2024年12月22日(日)

MANGAの道は世界に通ず

2023年9月23日

『ワンピース』

 人の意識は時代の変遷とともに成熟していく、という「インテグラル理論」の概説を本連載では何度か説いた。暴力と支配のレッド段階を表す『北斗の拳』(武論尊、原哲夫、集英社)、ルールと規律のブルー段階の『島耕作』(弘兼憲史、講談社)に続き、平成以降の現代型ヒーローの象徴として、今回は『ワンピース』(尾田栄一郎、集英社)を取り上げる。

 言わずもがなの歴代No. 1ヒット作品、現時点での累計発行部数は5億部を超える同作は、1997年に連載開始のご長寿作品に関わらず、昨年公開の映画『ONE PIECE FILM RED』で興行収入197億円を記録。

 国内映画の興行収入ランキング歴代8位となり、その勢いは未だ止まるところを知らない。なぜ本作がこれほどまでに人の心を打ち、語り継がれ続けているのだろうか? 実は同作は、ブルーの後段階となる「オレンジ」の意識段階を如実に描いており、それが1990〜2000年代の人々の心象風景にピッタリと重なったからだ。

「自由と差別」の物語

 一言でいうと『ワンピース』は、「自由と差別」の物語なのである。

 23巻における、アラバスタ編での旅立ちのシーンや、61巻のマリンフォードでの別れのシーンなど、ファン感類の人気シーンは枚挙に暇がないが、特段読者の思い入れが深いのはこの、「オレンジ構造」が含まれている場面である。

 人目を気にして、他人に迷惑をかけず、右に「倣え」をすることで身を守るブルー段階。ここからさらに意識が成熟すると、「他人軸でなく自分軸」。組織や常識に合わせるのでなく、「自らの頭で考え、自分なりの価値観で動くようになる」のだ。これがオレンジ段階であり、本質的なリーダーとしてのあり方でもある。

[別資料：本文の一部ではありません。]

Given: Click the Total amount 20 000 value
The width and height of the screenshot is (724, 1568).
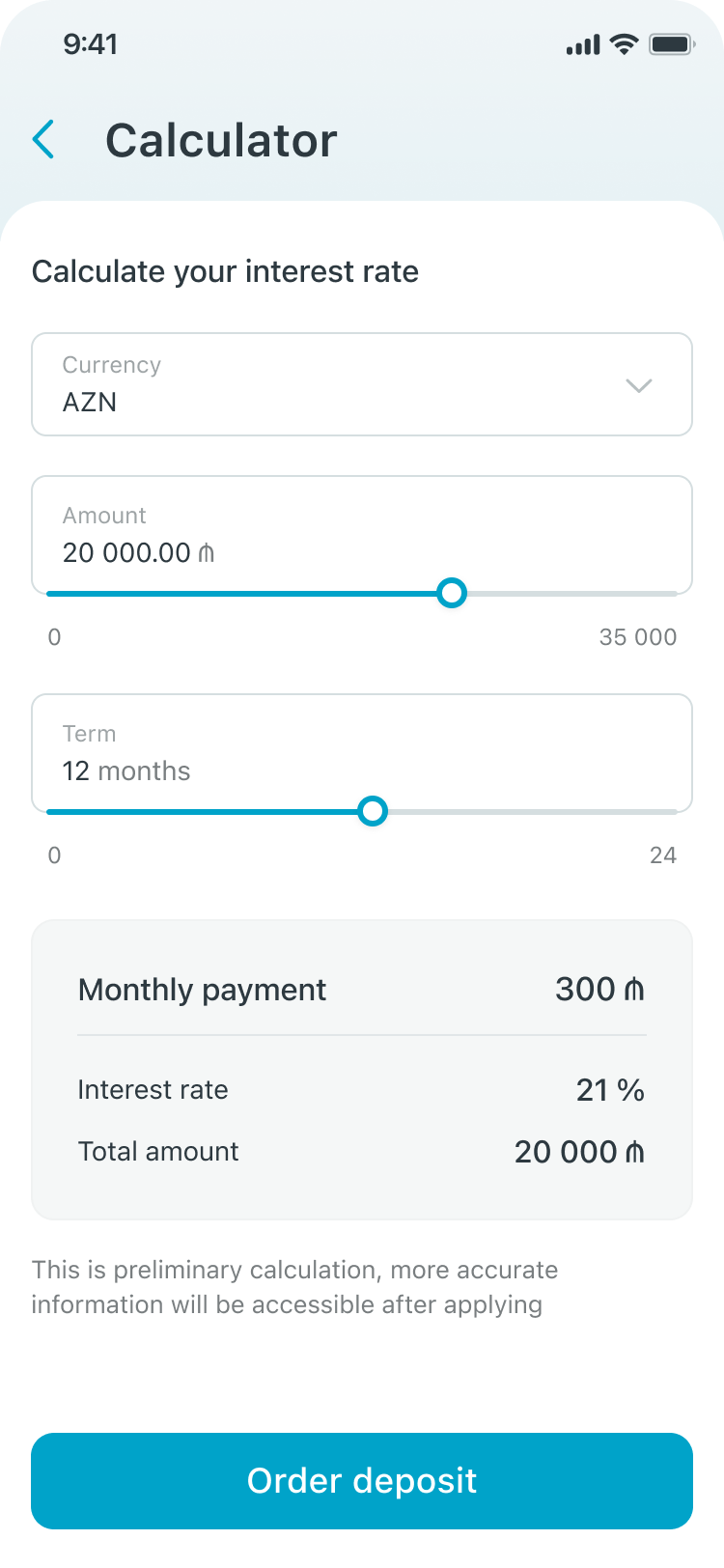Looking at the screenshot, I should pyautogui.click(x=578, y=1152).
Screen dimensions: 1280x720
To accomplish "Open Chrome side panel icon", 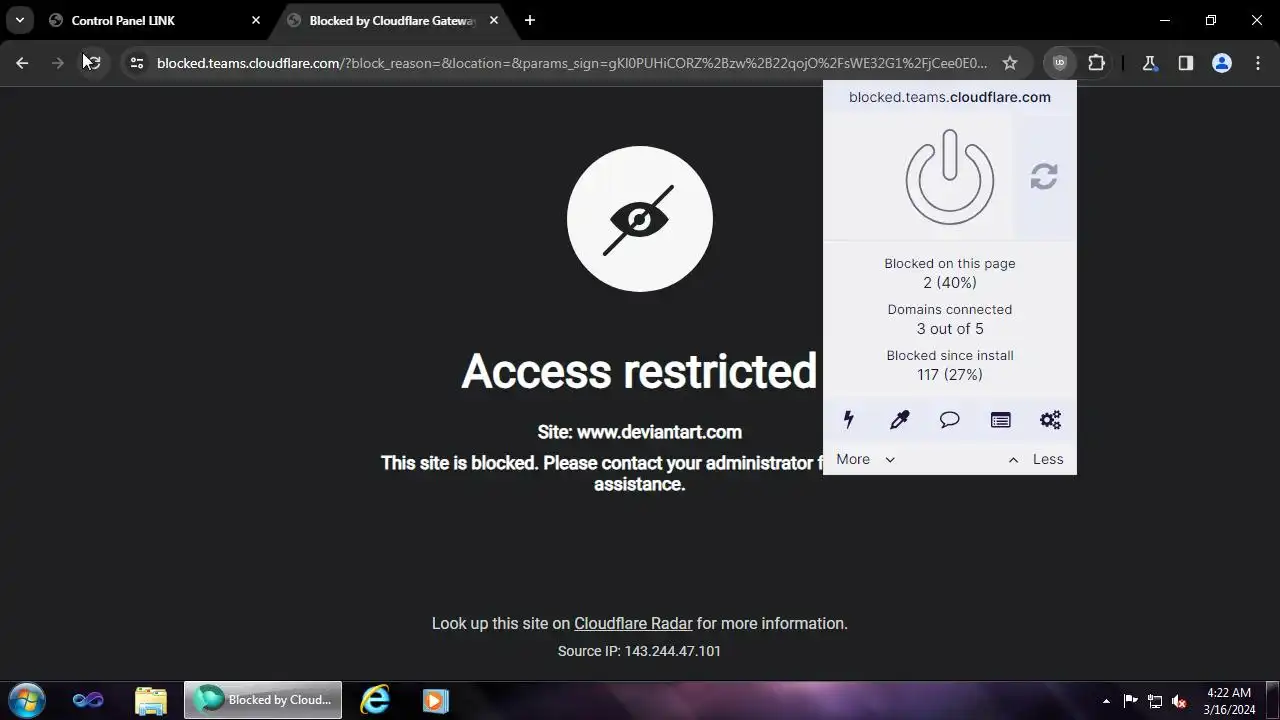I will click(1185, 63).
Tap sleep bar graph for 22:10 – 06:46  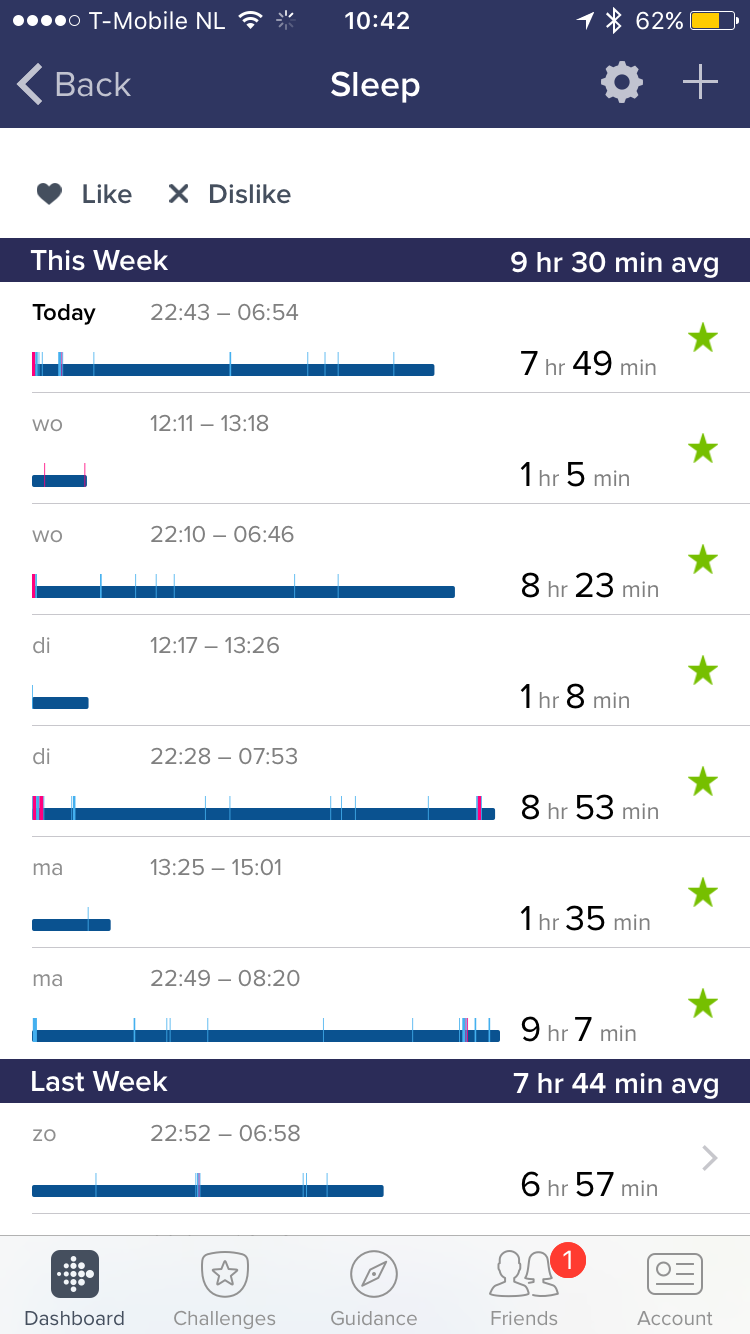[x=243, y=592]
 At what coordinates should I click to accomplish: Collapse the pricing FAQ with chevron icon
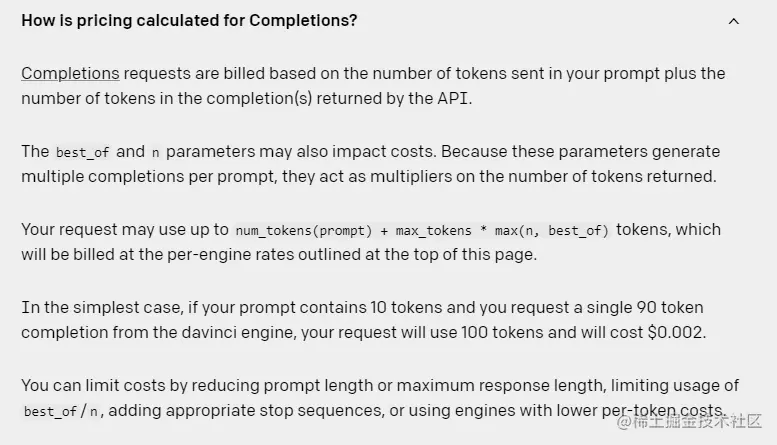tap(733, 21)
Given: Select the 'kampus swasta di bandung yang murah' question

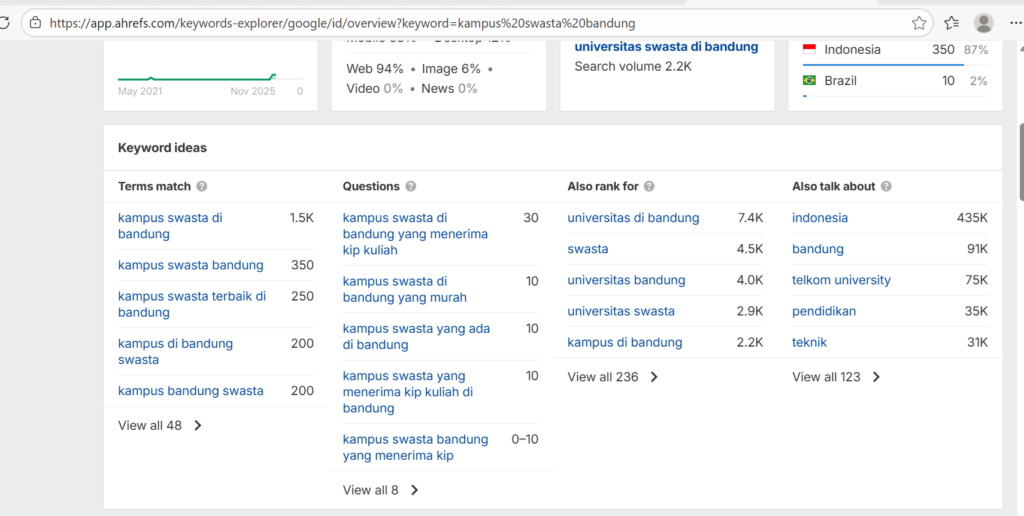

 必然、この段階に人々が達してくると、「自由」という意識や、個人の権利といった概念が重視されてくる(自由とは「自己中心」と似て非なるもので、他人や社会に配慮しながら、自らの権利も尊重することによって生まれる概念である)。

 こうなれば社会全体として、「規律に縛られ、差別され抑圧されていた人たち」を解放しようという気運が高まってくる。このように意識や文化が成熟していく姿に、人は感動を覚え、深い共感を伴うのだ。

 大変分かりやすいシーンが、アーロンパーク編でナミを救いに駆け付けるシーンだ(コミックス8 ~11巻参照)。魚人たちに支配され「個人の権利が抑圧されていた」村の人々を、ナミは長年かけて必死に救い出そうとする。しかし、卑劣な裏切りによってどうしようもなくなったナミが、ルフィに対して「助けて」の言葉をようやく発する。

「当たり前だ!」と主人公のルフィが駆け出すシーンは、オレンジ型ヒーローの典型的な姿だといえるだろう(筆者はワンピース全編を通してこのシーンを一番好んでいる)。